Communiqué de Presse
AG/1080


L’ASSEMBLEE GENERALE REPREND LA SESSION EXTRAORDINAIRE D’URGENCE SUR LA QUESTION DE PALESTINE

20001018

Réunie cet après-midi pour la reprise de sa dixième session extraordinaire d’urgence, l’Assemblée générale a poursuivi l’examen du point de son ordre du jour, intitulé “Mesures illégales prises par les autorités israéliennes à Jérusalem-Est occupée ainsi que dans le reste du Territoire palestinien occupé”.

Pour M. Nasser Al-Kidwa, Observateur permanent de la Palestine auprès des Nations Unies, l’occupation de la terre palestinienne par Israël apparaît comme un phénomène unique qui se perpétue depuis plus de 33 ans. Il a dénoncé, d’une part, l’usage excessif et injustifié de la force par les Israéliens qui a fait, en trois semaines environ, plus de 90 morts et environ 3 000 blessés palestiniens et, d’autre part, le recours aux armes lourdes et aux hélicoptères de combat. Il s’est indigné qu’Israël s’efforce d’incriminer les Palestiniens, c’est-à-dire “ceux qui ont été tués ou blessés”. L’Observateur a cependant admis que deux “erreurs” avaient été commises par les Palestiniens, l’endommagement du Tombeau de Joseph et le meurtre de deux soldats israéliens à Ramallah.

▶ **ÉNONCÉ 1**:
Dans les entrées, reproduisez à l'identique la partie qui commence par la ligne contenant « Sort events by 级别 column header » et se termine par celle contenant « click(x=434, y=128) », ces deux lignes comprises.
Le communiqué ci-dessus n'a aucun rapport avec les entrées.

▶ **ENTRÉES DU CORPUS**:
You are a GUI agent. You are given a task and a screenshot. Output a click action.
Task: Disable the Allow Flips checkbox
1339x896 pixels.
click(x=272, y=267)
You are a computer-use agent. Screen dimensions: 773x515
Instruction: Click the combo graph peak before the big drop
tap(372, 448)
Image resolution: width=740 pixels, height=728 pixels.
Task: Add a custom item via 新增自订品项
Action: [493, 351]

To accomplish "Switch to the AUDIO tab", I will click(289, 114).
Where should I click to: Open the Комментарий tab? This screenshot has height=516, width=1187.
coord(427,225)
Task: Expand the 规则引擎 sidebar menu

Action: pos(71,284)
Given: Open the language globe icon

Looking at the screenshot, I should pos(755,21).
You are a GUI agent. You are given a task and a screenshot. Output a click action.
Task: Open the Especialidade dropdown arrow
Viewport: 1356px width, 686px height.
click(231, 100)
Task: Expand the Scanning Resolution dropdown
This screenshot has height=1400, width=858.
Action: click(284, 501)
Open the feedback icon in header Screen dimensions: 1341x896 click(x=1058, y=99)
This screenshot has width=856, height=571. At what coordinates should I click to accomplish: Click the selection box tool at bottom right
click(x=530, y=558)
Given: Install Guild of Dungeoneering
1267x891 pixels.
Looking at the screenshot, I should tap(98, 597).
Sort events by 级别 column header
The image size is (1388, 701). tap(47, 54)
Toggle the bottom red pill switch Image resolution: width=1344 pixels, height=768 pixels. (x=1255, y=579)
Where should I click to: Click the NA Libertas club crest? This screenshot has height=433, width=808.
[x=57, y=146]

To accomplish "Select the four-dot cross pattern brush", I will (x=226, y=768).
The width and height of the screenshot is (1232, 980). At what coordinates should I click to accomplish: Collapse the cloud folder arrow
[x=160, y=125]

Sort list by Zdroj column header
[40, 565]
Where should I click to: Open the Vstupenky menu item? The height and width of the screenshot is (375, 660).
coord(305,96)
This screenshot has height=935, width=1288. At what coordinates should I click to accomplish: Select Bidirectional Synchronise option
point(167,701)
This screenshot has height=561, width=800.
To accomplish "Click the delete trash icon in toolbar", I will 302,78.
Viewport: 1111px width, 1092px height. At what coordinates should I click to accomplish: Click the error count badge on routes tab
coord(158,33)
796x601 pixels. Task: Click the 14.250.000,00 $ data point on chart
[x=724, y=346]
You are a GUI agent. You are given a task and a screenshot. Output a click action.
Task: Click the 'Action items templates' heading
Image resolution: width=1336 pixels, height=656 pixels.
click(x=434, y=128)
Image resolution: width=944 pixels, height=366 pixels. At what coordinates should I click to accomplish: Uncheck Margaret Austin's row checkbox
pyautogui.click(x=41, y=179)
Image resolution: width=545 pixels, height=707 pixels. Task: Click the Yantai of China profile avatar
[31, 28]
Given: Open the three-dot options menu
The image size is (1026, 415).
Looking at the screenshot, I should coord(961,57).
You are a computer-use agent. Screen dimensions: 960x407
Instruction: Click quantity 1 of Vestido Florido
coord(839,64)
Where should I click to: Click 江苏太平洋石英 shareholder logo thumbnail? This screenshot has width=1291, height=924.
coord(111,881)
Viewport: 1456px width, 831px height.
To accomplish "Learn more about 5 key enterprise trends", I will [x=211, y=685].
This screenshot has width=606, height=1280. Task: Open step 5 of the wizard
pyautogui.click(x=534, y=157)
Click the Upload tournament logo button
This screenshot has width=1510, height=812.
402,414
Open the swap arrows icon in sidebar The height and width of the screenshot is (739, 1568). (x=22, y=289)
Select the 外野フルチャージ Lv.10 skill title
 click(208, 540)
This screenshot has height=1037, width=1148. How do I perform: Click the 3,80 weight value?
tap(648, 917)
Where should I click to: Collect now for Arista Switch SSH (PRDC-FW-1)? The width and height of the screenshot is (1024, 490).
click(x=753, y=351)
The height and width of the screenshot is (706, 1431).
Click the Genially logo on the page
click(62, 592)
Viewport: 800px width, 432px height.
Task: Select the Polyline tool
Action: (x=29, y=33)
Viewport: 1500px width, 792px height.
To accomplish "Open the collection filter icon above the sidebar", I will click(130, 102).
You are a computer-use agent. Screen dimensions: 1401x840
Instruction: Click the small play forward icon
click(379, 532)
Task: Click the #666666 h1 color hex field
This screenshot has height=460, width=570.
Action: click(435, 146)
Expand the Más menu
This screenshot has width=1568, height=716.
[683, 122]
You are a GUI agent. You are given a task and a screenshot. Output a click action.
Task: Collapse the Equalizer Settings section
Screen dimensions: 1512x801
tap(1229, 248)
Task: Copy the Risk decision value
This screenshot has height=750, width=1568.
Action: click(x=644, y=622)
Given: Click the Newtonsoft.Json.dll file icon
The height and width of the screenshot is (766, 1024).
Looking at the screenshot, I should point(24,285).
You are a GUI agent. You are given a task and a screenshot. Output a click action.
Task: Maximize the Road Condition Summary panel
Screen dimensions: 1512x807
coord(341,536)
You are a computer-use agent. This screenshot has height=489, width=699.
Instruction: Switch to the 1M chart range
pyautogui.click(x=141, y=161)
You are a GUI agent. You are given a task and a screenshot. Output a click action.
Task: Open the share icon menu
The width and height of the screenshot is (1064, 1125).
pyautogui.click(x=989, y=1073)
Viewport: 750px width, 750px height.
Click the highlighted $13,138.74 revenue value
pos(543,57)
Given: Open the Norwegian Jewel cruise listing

▶ **ÉNONCÉ 2**:
Répondez brièvement à ces questions sur le communiqué :
(a) Quelle session de l'Assemblée générale a repris ?
(b) Selon M. Nasser Al-Kidwa, combien de morts palestiniens y a-t-il eu en trois semaines environ ?
(c) Dans quelle ville deux soldats israéliens ont-ils été tués ?

▶ **RÉPONSE ATTENDUE 1**:
Sort events by 级别 column header
The image size is (1388, 701). tap(47, 54)
Toggle the bottom red pill switch Image resolution: width=1344 pixels, height=768 pixels. (x=1255, y=579)
Where should I click to: Click the NA Libertas club crest? This screenshot has height=433, width=808.
[x=57, y=146]

To accomplish "Select the four-dot cross pattern brush", I will (x=226, y=768).
The width and height of the screenshot is (1232, 980). At what coordinates should I click to accomplish: Collapse the cloud folder arrow
[x=160, y=125]

Sort list by Zdroj column header
[40, 565]
Where should I click to: Open the Vstupenky menu item? The height and width of the screenshot is (375, 660).
coord(305,96)
This screenshot has height=935, width=1288. At what coordinates should I click to accomplish: Select Bidirectional Synchronise option
point(167,701)
This screenshot has height=561, width=800.
To accomplish "Click the delete trash icon in toolbar", I will 302,78.
Viewport: 1111px width, 1092px height. At what coordinates should I click to accomplish: Click the error count badge on routes tab
coord(158,33)
796x601 pixels. Task: Click the 14.250.000,00 $ data point on chart
[x=724, y=346]
You are a GUI agent. You are given a task and a screenshot. Output a click action.
Task: Click the 'Action items templates' heading
Image resolution: width=1336 pixels, height=656 pixels.
click(x=434, y=128)

▶ **RÉPONSE ATTENDUE 2**:
(a) Sa dixième session extraordinaire d'urgence.
(b) Plus de 90.
(c) À Ramallah.